> TEXT BLOCK
>> begin

2. The structured light imaging system of claim 1, further
comprising a first feedback loop control system structured to
control the spatial light modulator.
3. The structured light imaging system of claim 1, wherein the
first imaging lens is structured to project an image of the object
surface to a front plane of the spatial light modulator.
4. The structured light imaging system of claim 1, wherein the
spatial light modulator is a translucent spatial light
modulator.
5. The structured light imaging system of claim 2, wherein the
spatial light modulator is structured to attenuate light at each
point or pixel of the spatial light modulator based on a control
signal from the first feedback loop control system.
6. The structured light imaging system of claim 5, wherein the
light attenuated by the spatial light modulator is projected by the
second imaging lens to the imaging sensor.
7. The structured light imaging system of claim 1, wherein the
imaging sensor is a CCD or CMOS sensor.
8. The structured light imaging system of claim 5, wherein signals
from each pixel of the imaging sensor are fed to a computer
structured to compare levels of the signals from each pixel of the
imaging sensor with pre-set levels; and the control signal is set
based on the comparison between levels of the signals from each
pixel of the imaging sensor and the pre-set levels.
9. The structured light imaging system of claim 1 further
comprising a second feedback loop control system structured to
control intensity of the structured light projected by the
projector; wherein the second feedback loop control system is
structured to control the intensity of the structured light based
on a comparison between signals from pixels of the imaging sensor
and pre-set signals.
10. The structured light imaging system of claim 1, wherein the
spatial light modulator is a reflective spatial light
modulator.
11. A method of measuring coordinates of a surface using a
structured light imaging system, the method comprising: providing
an imaging system comprising: a first imaging lens; a spatial light
modulator provided after the first imaging lens; a second imaging
lens provided after the spatial light modulator; and an imaging
sensor provided after the second imaging light modulator
illuminating the surface with structured light from a projector;
and adjusting light intensity at each pixel of the imaging system
by using a feedback loop system such that each pixel of the imaging
sensor will operate in a linear response range.

>> end

> ITEMS
>> begin

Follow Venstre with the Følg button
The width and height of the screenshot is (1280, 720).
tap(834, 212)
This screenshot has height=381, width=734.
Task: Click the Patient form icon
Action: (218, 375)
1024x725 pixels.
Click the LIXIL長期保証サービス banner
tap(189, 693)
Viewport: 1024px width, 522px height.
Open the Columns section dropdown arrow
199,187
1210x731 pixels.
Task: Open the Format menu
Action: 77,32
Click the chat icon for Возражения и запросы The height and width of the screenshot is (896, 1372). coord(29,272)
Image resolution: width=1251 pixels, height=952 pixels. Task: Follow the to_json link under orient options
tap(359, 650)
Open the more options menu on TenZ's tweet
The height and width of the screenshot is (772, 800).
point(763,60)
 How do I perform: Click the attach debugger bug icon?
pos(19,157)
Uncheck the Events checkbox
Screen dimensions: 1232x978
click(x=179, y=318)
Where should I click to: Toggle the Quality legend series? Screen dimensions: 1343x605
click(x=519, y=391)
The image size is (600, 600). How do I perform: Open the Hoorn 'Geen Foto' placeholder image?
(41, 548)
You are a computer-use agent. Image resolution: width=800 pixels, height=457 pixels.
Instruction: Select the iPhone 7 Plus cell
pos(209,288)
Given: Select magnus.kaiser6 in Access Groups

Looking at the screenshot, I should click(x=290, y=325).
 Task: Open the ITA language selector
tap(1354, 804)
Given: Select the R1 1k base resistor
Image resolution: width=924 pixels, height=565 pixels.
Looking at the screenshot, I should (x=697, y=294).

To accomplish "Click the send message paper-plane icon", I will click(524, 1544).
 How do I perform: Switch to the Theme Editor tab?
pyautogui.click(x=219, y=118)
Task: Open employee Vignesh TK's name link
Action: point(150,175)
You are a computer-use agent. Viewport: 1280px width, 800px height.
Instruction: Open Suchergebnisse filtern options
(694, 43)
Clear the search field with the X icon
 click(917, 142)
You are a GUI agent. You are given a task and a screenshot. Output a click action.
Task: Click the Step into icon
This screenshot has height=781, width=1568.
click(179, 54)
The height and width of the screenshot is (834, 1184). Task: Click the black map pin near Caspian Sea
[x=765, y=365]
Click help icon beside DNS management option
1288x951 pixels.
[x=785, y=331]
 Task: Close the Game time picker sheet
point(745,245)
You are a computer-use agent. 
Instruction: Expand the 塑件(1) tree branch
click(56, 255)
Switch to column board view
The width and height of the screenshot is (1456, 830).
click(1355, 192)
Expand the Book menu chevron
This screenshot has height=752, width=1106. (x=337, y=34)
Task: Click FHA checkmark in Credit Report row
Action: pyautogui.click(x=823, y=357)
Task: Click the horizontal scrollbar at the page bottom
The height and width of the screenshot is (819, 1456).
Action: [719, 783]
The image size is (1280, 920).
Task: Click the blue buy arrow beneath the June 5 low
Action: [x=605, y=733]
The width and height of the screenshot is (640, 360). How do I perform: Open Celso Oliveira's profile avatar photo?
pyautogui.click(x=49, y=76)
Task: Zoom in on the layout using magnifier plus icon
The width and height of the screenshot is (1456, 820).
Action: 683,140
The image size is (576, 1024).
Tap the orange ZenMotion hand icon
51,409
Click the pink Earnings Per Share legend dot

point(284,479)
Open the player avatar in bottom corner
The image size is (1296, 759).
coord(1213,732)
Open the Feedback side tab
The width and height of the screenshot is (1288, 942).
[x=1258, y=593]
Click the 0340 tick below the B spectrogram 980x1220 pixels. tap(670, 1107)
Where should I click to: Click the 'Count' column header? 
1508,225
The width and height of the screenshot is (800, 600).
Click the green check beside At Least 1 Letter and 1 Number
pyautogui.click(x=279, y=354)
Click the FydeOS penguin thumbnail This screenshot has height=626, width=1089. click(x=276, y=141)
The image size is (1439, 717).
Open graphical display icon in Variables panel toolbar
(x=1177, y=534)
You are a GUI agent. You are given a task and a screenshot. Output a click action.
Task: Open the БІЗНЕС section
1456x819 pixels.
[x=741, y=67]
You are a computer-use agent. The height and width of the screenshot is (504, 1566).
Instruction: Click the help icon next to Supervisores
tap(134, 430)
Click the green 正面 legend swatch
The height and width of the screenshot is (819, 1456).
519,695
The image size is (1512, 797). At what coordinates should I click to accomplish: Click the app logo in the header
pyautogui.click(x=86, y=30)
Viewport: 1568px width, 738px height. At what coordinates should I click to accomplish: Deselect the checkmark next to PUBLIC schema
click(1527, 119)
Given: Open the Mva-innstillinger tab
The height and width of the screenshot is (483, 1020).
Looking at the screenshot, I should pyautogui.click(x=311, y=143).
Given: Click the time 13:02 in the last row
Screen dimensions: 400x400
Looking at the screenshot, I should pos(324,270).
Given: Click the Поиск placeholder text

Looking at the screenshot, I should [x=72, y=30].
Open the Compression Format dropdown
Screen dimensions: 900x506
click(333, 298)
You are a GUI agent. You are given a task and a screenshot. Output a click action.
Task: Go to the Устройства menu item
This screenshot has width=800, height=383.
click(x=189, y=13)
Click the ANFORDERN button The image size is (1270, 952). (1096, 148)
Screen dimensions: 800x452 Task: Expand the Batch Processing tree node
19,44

>> end

> WHAT YOU NEED TO DO
Copy out the structured light imaging claims above in full, word for word, with no changes.

> ANSWER TO THIS TASK
2. The structured light imaging system of claim 1, further
comprising a first feedback loop control system structured to
control the spatial light modulator.
3. The structured light imaging system of claim 1, wherein the
first imaging lens is structured to project an image of the object
surface to a front plane of the spatial light modulator.
4. The structured light imaging system of claim 1, wherein the
spatial light modulator is a translucent spatial light
modulator.
5. The structured light imaging system of claim 2, wherein the
spatial light modulator is structured to attenuate light at each
point or pixel of the spatial light modulator based on a control
signal from the first feedback loop control system.
6. The structured light imaging system of claim 5, wherein the
light attenuated by the spatial light modulator is projected by the
second imaging lens to the imaging sensor.
7. The structured light imaging system of claim 1, wherein the
imaging sensor is a CCD or CMOS sensor.
8. The structured light imaging system of claim 5, wherein signals
from each pixel of the imaging sensor are fed to a computer
structured to compare levels of the signals from each pixel of the
imaging sensor with pre-set levels; and the control signal is set
based on the comparison between levels of the signals from each
pixel of the imaging sensor and the pre-set levels.
9. The structured light imaging system of claim 1 further
comprising a second feedback loop control system structured to
control intensity of the structured light projected by the
projector; wherein the second feedback loop control system is
structured to control the intensity of the structured light based
on a comparison between signals from pixels of the imaging sensor
and pre-set signals.
10. The structured light imaging system of claim 1, wherein the
spatial light modulator is a reflective spatial light
modulator.
11. A method of measuring coordinates of a surface using a
structured light imaging system, the method comprising: providing
an imaging system comprising: a first imaging lens; a spatial light
modulator provided after the first imaging lens; a second imaging
lens provided after the spatial light modulator; and an imaging
sensor provided after the second imaging light modulator
illuminating the surface with structured light from a projector;
and adjusting light intensity at each pixel of the imaging system
by using a feedback loop system such that each pixel of the imaging
sensor will operate in a linear response range.